• AIM OF THE EXERCISE
Within the entries below, find the portion that opens with the line containing "Click the green Montage Effects window icon" and closes with the line containing "You are a computer-use agent. 1176x1028". Retype that portion exactly and only.

Extracted records

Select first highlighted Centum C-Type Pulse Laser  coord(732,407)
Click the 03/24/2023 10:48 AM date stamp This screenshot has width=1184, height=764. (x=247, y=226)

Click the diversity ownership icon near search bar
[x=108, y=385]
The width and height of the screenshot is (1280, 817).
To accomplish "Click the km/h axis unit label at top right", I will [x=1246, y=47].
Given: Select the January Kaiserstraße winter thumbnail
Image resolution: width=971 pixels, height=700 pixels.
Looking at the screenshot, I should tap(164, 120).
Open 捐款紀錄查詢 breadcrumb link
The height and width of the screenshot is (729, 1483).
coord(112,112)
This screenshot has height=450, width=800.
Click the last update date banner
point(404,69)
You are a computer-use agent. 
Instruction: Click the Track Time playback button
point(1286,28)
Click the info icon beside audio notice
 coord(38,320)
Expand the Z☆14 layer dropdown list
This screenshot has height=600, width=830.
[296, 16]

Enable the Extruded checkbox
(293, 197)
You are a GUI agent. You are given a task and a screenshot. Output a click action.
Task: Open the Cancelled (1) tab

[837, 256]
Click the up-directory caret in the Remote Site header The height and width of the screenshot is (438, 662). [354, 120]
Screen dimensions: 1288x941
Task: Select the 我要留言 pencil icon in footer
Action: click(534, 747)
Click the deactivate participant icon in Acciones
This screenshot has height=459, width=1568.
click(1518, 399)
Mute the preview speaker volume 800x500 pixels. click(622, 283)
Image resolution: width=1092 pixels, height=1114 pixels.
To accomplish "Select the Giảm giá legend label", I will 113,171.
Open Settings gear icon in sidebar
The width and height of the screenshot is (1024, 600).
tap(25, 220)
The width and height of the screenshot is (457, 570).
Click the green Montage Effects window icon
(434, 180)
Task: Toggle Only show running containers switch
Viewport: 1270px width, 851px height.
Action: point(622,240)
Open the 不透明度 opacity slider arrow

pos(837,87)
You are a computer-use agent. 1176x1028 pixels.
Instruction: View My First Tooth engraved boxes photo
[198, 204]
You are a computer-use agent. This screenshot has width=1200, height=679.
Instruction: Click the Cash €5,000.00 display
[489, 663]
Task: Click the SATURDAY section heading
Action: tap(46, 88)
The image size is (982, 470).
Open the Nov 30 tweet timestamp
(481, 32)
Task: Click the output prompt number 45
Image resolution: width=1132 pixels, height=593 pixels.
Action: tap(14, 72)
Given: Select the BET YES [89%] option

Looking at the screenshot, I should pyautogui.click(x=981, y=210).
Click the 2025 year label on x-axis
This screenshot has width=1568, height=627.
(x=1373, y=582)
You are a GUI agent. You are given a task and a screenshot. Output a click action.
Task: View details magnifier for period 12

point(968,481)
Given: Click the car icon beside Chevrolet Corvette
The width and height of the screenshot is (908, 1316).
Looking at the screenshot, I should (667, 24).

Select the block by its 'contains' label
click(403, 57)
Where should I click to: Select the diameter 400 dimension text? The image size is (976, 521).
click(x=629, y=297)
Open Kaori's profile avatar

• OUTPUT FOR THIS EXERCISE
Click the green Montage Effects window icon
(434, 180)
Task: Toggle Only show running containers switch
Viewport: 1270px width, 851px height.
Action: point(622,240)
Open the 不透明度 opacity slider arrow

pos(837,87)
You are a computer-use agent. 1176x1028 pixels.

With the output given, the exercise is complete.